Items from a data source:
^^^^^^^^

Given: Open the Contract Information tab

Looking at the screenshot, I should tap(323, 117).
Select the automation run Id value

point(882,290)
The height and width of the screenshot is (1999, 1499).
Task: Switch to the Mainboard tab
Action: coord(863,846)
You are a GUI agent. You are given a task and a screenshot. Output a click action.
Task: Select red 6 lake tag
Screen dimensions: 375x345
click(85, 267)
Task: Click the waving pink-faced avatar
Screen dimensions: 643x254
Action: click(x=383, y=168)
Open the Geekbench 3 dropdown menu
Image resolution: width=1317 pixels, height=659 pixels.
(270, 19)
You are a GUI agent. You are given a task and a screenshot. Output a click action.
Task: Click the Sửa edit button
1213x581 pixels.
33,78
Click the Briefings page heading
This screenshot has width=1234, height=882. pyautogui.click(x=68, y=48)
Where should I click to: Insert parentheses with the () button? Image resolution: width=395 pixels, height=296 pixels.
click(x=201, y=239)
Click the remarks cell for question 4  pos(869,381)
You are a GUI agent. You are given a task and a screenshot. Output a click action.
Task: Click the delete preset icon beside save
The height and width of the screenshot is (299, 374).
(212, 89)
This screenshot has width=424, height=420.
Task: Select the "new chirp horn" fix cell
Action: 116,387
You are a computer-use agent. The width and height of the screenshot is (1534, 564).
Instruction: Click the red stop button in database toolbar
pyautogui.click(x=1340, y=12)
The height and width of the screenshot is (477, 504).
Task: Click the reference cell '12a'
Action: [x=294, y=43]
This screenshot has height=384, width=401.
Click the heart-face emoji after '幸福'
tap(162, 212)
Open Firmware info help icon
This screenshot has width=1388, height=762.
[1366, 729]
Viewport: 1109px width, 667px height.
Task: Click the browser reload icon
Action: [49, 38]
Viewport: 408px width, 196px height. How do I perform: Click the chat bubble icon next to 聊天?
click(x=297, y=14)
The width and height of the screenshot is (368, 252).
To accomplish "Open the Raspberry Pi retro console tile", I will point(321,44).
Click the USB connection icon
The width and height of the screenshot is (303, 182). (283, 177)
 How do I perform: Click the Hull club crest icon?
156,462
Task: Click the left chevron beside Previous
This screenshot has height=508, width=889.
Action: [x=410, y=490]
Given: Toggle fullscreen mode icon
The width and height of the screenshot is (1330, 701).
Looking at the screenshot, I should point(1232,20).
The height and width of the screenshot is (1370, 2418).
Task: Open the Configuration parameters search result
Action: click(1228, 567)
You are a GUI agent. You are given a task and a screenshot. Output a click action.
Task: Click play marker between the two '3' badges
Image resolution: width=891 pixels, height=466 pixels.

^^^^^^^^

• **What this task involves**: Pull out each line above that contains the string "beside". Case matters when matching.

• **Correct result**:
Task: Click the delete preset icon beside save
Task: Click the left chevron beside Previous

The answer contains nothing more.